Instruction:
Pull out each line of the entries below that contains the word "Where". Case counts.

☆ ☆ ☆

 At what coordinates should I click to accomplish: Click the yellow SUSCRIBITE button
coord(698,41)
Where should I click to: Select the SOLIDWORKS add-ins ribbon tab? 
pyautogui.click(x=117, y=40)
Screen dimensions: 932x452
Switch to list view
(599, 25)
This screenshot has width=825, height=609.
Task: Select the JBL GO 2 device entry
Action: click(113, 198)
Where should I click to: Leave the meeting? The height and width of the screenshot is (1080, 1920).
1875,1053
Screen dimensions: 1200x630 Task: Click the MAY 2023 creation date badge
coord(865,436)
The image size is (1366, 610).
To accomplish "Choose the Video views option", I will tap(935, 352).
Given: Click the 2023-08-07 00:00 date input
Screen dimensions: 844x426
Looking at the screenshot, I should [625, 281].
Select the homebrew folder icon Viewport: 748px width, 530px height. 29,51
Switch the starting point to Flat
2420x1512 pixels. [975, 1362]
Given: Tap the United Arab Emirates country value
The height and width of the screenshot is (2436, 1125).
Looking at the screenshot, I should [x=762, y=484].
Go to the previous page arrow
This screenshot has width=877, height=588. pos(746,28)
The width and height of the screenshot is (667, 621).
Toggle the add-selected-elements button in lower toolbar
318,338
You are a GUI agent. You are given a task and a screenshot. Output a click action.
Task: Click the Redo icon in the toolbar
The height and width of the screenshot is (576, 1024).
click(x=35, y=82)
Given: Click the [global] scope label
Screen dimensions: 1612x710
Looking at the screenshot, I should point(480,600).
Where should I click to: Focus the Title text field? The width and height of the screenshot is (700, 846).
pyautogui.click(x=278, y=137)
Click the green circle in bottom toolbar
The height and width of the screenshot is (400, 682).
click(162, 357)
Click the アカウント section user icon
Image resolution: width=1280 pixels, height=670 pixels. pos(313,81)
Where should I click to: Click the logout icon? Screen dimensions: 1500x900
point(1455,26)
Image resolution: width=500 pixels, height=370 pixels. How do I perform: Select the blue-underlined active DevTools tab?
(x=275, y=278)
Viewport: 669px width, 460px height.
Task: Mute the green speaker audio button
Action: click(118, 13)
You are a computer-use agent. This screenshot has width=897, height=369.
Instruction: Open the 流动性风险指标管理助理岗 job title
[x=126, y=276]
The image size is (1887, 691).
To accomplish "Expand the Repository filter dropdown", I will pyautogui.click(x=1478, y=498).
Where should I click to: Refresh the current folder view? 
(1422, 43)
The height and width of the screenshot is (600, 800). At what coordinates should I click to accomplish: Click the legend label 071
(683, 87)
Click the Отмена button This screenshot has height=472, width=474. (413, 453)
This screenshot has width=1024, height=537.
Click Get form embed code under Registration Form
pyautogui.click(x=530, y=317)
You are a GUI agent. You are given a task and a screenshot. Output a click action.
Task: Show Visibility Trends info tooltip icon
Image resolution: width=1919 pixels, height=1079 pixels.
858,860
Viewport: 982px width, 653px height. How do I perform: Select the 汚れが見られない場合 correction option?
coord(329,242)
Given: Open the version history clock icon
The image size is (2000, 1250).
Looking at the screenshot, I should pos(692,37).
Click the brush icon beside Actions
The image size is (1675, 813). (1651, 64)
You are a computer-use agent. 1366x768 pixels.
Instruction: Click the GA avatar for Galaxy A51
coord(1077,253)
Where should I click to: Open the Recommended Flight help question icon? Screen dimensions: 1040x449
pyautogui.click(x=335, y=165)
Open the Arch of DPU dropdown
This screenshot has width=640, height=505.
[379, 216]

☆ ☆ ☆

Finished exercise:
Where should I click to: Select the SOLIDWORKS add-ins ribbon tab? 
Where should I click to: Leave the meeting? The height and width of the screenshot is (1080, 1920).
Where should I click to: Focus the Title text field? The width and height of the screenshot is (700, 846).
Where should I click to: Click the logout icon? Screen dimensions: 1500x900
Where should I click to: Refresh the current folder view? 
Where should I click to: Open the Recommended Flight help question icon? Screen dimensions: 1040x449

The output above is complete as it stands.